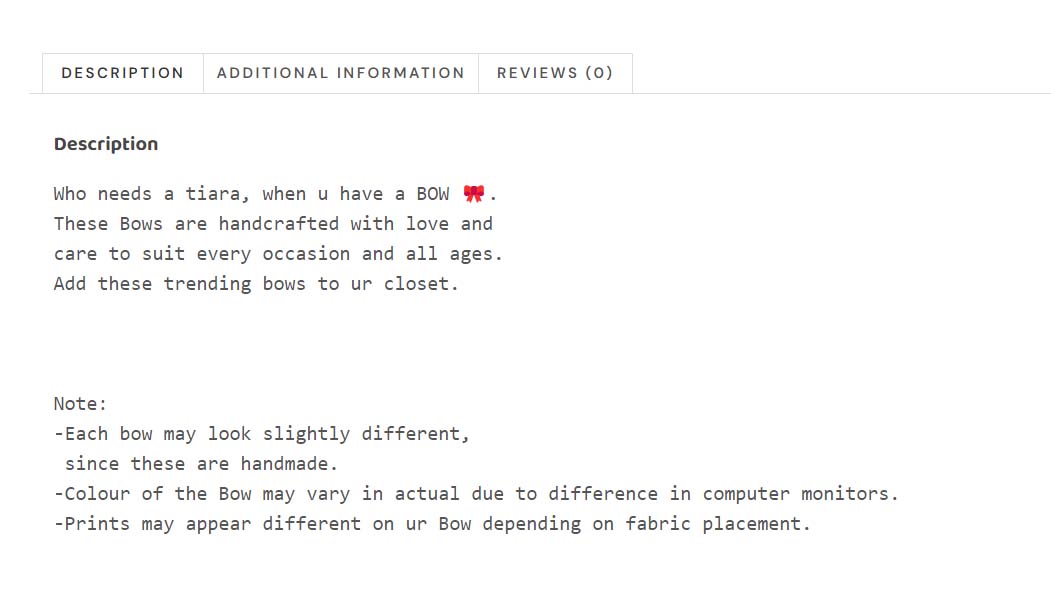
Task: Click the word BOW in capital letters
Action: coord(433,194)

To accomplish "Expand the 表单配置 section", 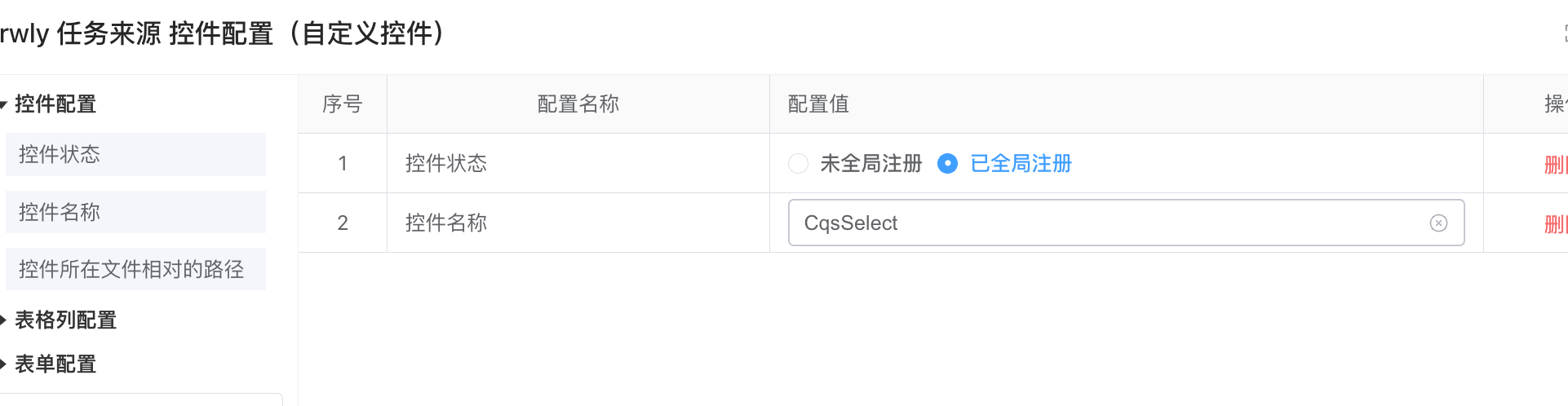I will 4,364.
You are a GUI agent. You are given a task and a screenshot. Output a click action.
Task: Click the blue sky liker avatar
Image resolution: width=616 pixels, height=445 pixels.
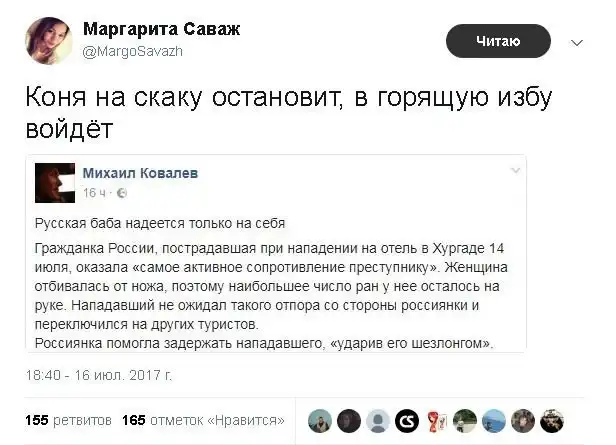(493, 420)

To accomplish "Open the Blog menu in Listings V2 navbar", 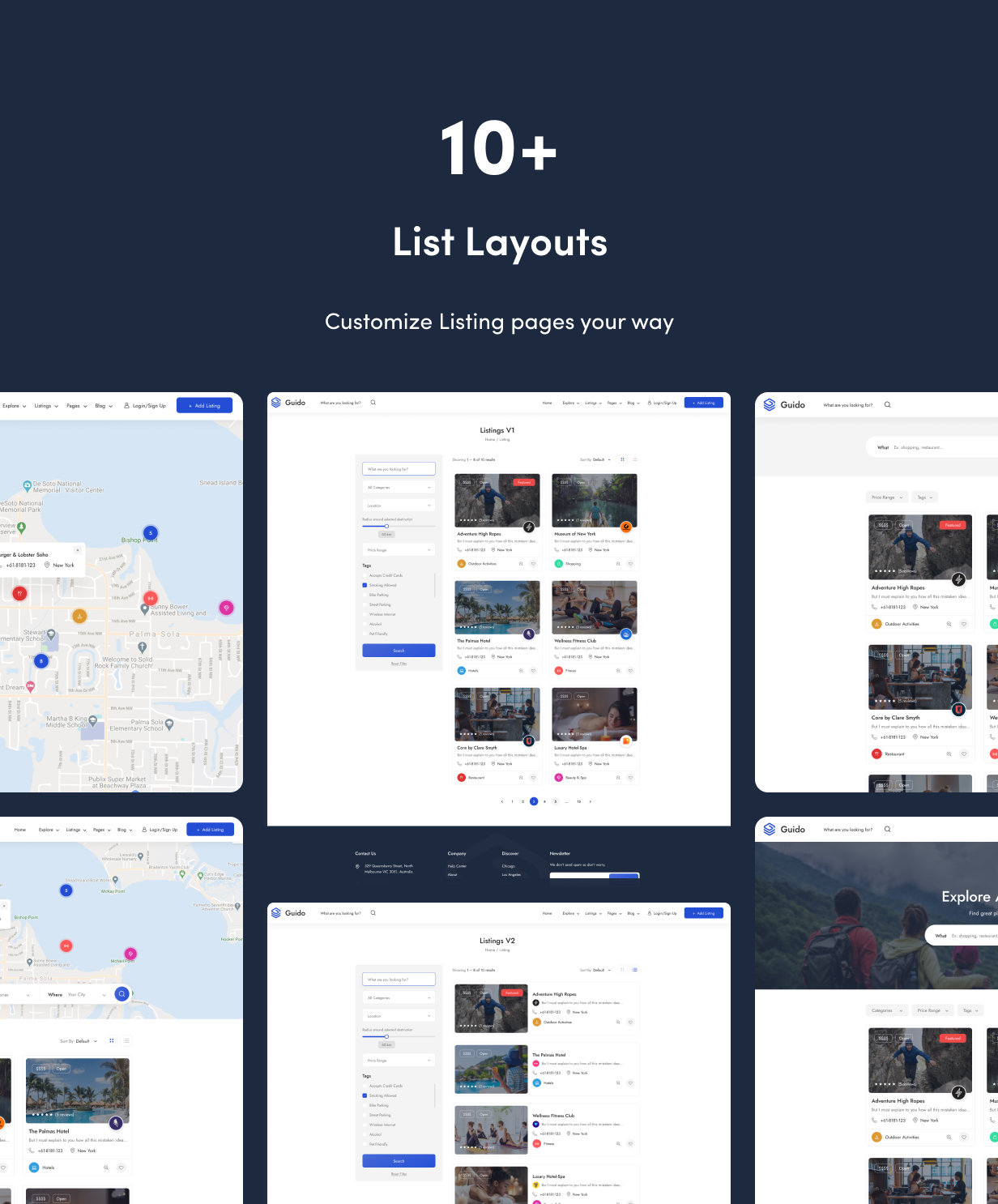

····················

The lines from the one containing "Task: Click the blue sky liker avatar" through the end of the data above are to be copied exactly, both ends included, and pictures are to be omitted.

Task: Click the blue sky liker avatar
Image resolution: width=616 pixels, height=445 pixels.
(493, 420)

To accomplish "Open the Blog menu in Listings V2 navbar", 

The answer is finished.